TO DO: The task calls for each line of the records below in which the word "menu" appears.

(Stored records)

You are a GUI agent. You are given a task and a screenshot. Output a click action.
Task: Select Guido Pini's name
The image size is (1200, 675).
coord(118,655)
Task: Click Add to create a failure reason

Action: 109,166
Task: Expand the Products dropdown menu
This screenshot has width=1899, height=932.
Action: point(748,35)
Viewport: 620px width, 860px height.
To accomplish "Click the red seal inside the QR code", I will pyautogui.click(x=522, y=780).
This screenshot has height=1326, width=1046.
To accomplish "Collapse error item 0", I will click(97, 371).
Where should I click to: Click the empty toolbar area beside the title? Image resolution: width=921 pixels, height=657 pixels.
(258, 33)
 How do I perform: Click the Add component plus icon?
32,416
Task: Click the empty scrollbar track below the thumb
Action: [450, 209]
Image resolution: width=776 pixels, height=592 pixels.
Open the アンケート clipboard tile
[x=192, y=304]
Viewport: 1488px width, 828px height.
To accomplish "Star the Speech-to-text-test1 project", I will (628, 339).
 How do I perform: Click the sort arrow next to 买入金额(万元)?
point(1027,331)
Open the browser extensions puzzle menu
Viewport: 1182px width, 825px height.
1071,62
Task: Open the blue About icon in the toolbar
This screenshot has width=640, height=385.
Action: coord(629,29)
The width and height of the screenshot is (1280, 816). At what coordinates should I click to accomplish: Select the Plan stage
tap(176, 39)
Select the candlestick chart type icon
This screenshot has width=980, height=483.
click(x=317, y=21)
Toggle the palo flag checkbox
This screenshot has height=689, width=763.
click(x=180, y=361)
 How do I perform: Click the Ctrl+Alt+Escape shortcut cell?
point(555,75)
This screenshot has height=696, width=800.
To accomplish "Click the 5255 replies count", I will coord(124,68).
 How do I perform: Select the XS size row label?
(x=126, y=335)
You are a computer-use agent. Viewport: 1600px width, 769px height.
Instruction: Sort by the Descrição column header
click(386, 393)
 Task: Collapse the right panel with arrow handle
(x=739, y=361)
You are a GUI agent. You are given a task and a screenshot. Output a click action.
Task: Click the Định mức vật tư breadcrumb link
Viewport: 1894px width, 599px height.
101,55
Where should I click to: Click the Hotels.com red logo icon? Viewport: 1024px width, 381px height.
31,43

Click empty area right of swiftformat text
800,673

ANSWER TO THIS PROBLEM:
Task: Expand the Products dropdown menu
Open the browser extensions puzzle menu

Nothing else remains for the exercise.